I wish I was young enough for blogs to have always existed. There is so much that I have forgotten, so much that I would have loved to go back and re-read. I always said that I would someday write a book about it all (doesn’t everyone?), but now I find that I just don’t remember enough of it. Sure, you remember the high points, but the detail tends to get lost.
They say that when you get old, you can’t remember what you had for lunch, but things that happened to you in your youth are crystal-clear. I hope so – I could then look forward to it all coming back. :)
For some reason I was remembering my time at the Strasberg Institute in LA in the very early eighties, when I still thought I’d become an actor. (That was before I decided that it wasn’t worth taking the chance that I would one day wake up to realise that I was a fifty-year-old waitress still hoping for a break.) I can’t remember a lot of the people that I knew at the time. I can’t remember my instructor’s names. I know that Rebecca de Mornay was in my classes, but she didn’t stand out enough for me to have any remembrance of her. I only realised that she’d been in my classes when I later worked for a time for her father, Wally George. (There’s a story!) I looked up Fox Harris (who was much older and not in my classes, but who was a close friend of my first husband), and found via IMDB that he died during that decade. How sad. We spent a lot of time hanging out together. So many people, so many events that I have obscure half-memories of now.
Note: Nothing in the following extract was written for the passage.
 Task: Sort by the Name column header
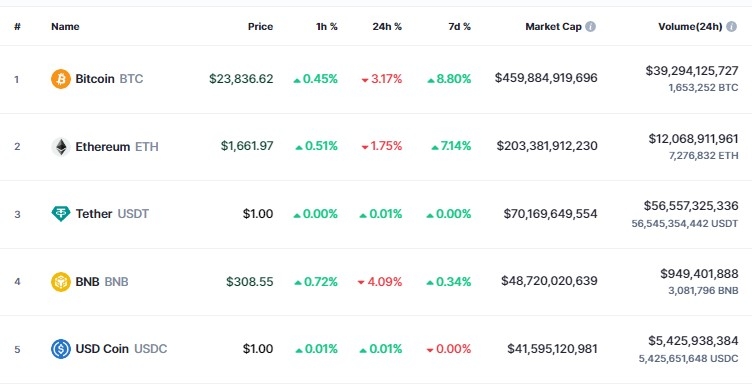pyautogui.click(x=65, y=26)
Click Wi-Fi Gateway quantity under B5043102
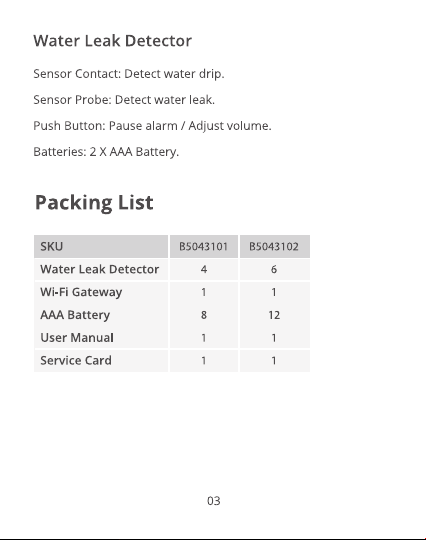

Anyway, that was a wonderful opportunity. No one is as driven as a struggling actor; you juggle crappy jobs and go to classes and do tons of free work, all the time hustling for a chance for someone to notice you. You go to auditions, walking into a room with thirty or so other girls, all pretty much the same age, all pretty, all clutching their books filled with headshots and tear sheets, and you know the people at the table in the other room must be punch-drunk with choice. You all believe that you’ll make it, someday, and you work and starve and scam for it, everyone living for nothing else, running from class to audition to job.
Anyway, I wish that I hadn’t lost along the way every journal, every photo album, every notebook of poetry that I ever had. My highschool yearbooks are gone, and most of my mementoes. Lost along the way via many, many moves, being too poor to ship anything and having to jettison anything that will not fit into a suitcase, lost due to leaving boxes with ex-boyfriends who threw them out. I wish I had it all back.
Failing that, I just hope that it all does come back in detail some day. I always said that getting old wouldn’t be so bad if you could have lived a full life, but what a bitch if you can’t remember any of it!
2 thoughts on “Lost Memories”
there’s MUCH I wish I had written down as well. Events, special things and other stuff that has faded — all I can remember at times is that some very surprising but fun and adventurous things occurred… and the details escape me :S
My journals from high school are pretty pathetic. I was re-reading one the other day that I had not looked at in many, many years. It was mostly about boys. I was pleased to discover that my first date with D., my best high school relationship (and still my pal) was to see The Exorcist. Funny, I had totally forgotten that.